> _PROBLEM TO SOLVE_
Lines to return, exactly: from the line with "January 2025 (101, 1349)" to the line with "Recent Posts (83, 1558)" in the entries below, both included.

> _RECORD SET_
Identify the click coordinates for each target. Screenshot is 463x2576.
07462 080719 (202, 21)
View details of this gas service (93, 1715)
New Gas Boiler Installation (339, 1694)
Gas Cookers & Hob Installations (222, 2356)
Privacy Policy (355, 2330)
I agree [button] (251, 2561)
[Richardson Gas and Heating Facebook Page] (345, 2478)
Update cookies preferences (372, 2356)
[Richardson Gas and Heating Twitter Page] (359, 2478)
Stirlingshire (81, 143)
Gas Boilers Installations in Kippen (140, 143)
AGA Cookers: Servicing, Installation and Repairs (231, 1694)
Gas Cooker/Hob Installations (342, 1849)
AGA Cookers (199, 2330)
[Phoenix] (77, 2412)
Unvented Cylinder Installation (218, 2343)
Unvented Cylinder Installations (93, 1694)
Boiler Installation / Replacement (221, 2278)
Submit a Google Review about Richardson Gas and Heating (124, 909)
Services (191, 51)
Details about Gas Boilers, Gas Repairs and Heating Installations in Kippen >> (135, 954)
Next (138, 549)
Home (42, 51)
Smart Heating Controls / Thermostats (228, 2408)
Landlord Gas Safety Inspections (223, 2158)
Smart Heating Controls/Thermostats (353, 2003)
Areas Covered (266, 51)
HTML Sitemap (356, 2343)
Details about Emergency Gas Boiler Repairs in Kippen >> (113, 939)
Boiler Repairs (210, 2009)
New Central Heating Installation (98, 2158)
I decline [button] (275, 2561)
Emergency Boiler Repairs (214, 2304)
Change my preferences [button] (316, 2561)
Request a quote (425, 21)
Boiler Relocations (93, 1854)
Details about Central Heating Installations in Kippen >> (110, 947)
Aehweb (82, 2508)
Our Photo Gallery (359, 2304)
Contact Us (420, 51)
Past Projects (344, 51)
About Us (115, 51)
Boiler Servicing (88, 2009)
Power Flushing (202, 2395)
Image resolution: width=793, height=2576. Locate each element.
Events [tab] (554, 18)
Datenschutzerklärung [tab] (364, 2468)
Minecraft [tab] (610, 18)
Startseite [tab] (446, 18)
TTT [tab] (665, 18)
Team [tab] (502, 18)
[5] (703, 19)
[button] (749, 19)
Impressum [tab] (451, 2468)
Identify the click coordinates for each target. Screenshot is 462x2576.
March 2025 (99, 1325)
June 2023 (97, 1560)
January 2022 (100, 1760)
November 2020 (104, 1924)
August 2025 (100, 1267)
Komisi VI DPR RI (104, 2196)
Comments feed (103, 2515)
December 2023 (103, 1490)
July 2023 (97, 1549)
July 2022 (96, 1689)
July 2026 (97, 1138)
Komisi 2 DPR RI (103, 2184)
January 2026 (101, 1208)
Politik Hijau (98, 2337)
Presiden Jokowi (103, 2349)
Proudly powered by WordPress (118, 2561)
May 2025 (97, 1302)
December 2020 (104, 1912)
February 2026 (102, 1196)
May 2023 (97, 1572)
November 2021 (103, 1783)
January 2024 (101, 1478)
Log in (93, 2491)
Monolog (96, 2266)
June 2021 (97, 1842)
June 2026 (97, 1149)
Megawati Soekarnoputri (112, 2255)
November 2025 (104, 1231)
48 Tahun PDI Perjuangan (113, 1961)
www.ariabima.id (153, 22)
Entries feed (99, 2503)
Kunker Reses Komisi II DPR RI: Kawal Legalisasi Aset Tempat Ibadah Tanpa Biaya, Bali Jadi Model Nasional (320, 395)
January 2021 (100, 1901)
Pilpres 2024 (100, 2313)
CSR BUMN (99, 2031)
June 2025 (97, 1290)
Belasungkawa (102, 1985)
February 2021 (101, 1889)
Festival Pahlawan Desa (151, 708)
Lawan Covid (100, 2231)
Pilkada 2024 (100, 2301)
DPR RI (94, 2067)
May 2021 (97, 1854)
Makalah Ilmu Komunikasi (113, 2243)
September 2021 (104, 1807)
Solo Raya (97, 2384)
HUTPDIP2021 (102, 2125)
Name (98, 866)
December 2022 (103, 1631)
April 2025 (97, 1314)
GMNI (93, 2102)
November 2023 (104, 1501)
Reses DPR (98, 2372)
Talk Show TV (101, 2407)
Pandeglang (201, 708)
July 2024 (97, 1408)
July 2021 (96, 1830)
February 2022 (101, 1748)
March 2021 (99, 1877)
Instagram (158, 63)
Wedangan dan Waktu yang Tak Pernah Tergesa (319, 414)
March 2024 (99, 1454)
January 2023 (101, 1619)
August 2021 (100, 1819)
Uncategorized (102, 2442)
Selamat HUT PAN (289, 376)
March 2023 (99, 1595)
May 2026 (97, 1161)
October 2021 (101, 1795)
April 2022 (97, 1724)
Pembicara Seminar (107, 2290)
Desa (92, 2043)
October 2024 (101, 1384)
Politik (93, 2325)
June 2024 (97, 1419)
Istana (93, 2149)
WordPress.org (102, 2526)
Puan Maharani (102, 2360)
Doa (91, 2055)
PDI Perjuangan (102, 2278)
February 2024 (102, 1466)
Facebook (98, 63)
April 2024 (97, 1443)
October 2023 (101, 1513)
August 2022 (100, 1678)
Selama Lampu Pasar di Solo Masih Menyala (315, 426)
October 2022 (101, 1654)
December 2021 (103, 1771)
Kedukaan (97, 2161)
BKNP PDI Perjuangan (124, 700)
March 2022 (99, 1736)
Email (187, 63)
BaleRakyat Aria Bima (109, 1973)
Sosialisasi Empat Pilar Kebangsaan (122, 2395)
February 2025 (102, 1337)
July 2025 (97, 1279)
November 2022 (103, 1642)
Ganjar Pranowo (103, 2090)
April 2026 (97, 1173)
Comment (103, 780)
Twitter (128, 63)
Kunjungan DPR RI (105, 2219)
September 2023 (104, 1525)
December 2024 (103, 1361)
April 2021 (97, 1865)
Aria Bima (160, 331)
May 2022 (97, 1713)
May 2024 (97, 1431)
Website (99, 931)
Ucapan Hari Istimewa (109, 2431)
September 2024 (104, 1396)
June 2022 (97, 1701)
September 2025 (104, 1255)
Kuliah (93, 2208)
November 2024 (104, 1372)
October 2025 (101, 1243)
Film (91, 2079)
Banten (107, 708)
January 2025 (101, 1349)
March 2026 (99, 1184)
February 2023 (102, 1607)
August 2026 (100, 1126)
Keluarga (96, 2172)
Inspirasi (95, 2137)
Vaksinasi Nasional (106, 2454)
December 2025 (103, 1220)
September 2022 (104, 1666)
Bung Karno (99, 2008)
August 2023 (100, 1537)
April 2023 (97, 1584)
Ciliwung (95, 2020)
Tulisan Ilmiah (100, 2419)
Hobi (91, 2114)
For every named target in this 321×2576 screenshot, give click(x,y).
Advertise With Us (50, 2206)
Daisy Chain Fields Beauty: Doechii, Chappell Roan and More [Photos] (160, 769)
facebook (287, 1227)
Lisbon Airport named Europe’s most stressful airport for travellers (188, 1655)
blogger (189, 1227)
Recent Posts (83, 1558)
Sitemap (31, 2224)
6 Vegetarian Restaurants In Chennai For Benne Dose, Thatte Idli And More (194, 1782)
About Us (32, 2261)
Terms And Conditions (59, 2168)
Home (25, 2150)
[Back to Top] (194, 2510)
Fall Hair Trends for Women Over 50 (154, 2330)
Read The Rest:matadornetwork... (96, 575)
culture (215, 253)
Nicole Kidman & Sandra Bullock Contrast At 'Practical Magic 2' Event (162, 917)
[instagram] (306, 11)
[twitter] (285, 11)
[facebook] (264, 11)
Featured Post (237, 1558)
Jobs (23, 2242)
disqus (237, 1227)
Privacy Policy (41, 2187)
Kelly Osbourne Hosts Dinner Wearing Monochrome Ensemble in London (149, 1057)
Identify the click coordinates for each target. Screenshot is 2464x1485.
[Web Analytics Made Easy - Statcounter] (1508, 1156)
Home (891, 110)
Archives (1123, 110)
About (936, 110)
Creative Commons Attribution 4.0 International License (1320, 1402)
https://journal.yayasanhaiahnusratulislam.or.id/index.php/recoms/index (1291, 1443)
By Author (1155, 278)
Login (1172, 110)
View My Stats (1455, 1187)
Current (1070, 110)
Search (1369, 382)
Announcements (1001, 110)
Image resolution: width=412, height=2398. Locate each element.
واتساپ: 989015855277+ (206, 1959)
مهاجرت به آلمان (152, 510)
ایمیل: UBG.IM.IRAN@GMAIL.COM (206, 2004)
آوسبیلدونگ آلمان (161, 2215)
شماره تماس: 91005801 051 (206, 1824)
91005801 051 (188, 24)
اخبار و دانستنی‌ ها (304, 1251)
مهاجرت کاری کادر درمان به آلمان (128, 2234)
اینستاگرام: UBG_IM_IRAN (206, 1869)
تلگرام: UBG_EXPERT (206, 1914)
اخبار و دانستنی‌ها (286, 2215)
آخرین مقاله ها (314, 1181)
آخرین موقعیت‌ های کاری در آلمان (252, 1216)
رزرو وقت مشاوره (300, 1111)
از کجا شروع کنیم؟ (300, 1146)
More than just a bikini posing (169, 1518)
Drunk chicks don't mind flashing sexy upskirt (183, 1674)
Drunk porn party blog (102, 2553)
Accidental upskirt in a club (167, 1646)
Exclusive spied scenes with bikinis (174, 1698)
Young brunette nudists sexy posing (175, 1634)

> _RESPONSE FOR THIS EXERCISE_
January 2025 (101, 1349)
March 2026 (99, 1184)
February 2023 (102, 1607)
August 2026 (100, 1126)
Keluarga (96, 2172)
Inspirasi (95, 2137)
Vaksinasi Nasional (106, 2454)
December 2025 (103, 1220)
September 2022 (104, 1666)
Bung Karno (99, 2008)
August 2023 (100, 1537)
April 2023 (97, 1584)
Ciliwung (95, 2020)
Tulisan Ilmiah (100, 2419)
Hobi (91, 2114)
For every named target in this 321×2576 screenshot, give click(x,y).
Advertise With Us (50, 2206)
Daisy Chain Fields Beauty: Doechii, Chappell Roan and More [Photos] (160, 769)
facebook (287, 1227)
Lisbon Airport named Europe’s most stressful airport for travellers (188, 1655)
blogger (189, 1227)
Recent Posts (83, 1558)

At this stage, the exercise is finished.